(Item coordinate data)
"""
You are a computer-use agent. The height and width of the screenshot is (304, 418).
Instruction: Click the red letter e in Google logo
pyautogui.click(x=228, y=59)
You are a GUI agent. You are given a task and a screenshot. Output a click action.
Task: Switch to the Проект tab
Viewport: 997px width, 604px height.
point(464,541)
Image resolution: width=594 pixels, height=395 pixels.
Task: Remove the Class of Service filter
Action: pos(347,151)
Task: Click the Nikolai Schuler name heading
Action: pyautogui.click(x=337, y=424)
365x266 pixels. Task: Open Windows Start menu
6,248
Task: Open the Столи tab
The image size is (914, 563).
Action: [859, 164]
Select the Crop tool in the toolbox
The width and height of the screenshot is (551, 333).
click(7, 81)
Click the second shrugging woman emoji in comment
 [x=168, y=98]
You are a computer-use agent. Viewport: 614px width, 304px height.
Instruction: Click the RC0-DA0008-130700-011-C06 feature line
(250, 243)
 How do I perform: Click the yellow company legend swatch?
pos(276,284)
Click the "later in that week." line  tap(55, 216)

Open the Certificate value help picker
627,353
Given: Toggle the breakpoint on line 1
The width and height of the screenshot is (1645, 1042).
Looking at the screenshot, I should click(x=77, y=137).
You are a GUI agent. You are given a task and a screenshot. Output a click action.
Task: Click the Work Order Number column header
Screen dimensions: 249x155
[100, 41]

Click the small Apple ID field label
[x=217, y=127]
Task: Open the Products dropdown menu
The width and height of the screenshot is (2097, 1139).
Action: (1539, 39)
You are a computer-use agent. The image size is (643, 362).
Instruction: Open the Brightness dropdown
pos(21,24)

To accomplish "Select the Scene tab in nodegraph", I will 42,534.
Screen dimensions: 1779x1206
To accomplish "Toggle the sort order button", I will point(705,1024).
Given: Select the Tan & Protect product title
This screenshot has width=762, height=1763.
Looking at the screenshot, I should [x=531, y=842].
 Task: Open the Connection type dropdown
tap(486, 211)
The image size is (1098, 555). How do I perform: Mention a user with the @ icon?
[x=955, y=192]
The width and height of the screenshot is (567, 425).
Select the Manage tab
"""
### Task to complete
Reproduce all of these items without changing a single character.

### Response to this task
You are a computer-use agent. The height and width of the screenshot is (304, 418).
Instruction: Click the red letter e in Google logo
pyautogui.click(x=228, y=59)
You are a GUI agent. You are given a task and a screenshot. Output a click action.
Task: Switch to the Проект tab
Viewport: 997px width, 604px height.
point(464,541)
Image resolution: width=594 pixels, height=395 pixels.
Task: Remove the Class of Service filter
Action: pos(347,151)
Task: Click the Nikolai Schuler name heading
Action: pyautogui.click(x=337, y=424)
365x266 pixels. Task: Open Windows Start menu
6,248
Task: Open the Столи tab
The image size is (914, 563).
Action: [859, 164]
Select the Crop tool in the toolbox
The width and height of the screenshot is (551, 333).
click(7, 81)
Click the second shrugging woman emoji in comment
 [x=168, y=98]
You are a computer-use agent. Viewport: 614px width, 304px height.
Instruction: Click the RC0-DA0008-130700-011-C06 feature line
(250, 243)
 How do I perform: Click the yellow company legend swatch?
pos(276,284)
Click the "later in that week." line  tap(55, 216)

Open the Certificate value help picker
627,353
Given: Toggle the breakpoint on line 1
The width and height of the screenshot is (1645, 1042).
Looking at the screenshot, I should click(x=77, y=137).
You are a GUI agent. You are given a task and a screenshot. Output a click action.
Task: Click the Work Order Number column header
Screen dimensions: 249x155
[100, 41]

Click the small Apple ID field label
[x=217, y=127]
Task: Open the Products dropdown menu
The width and height of the screenshot is (2097, 1139).
Action: (1539, 39)
You are a computer-use agent. The image size is (643, 362).
Instruction: Open the Brightness dropdown
pos(21,24)

To accomplish "Select the Scene tab in nodegraph", I will 42,534.
Screen dimensions: 1779x1206
To accomplish "Toggle the sort order button", I will point(705,1024).
Given: Select the Tan & Protect product title
This screenshot has width=762, height=1763.
Looking at the screenshot, I should [x=531, y=842].
 Task: Open the Connection type dropdown
tap(486, 211)
The image size is (1098, 555). How do I perform: Mention a user with the @ icon?
[x=955, y=192]
The width and height of the screenshot is (567, 425).
Select the Manage tab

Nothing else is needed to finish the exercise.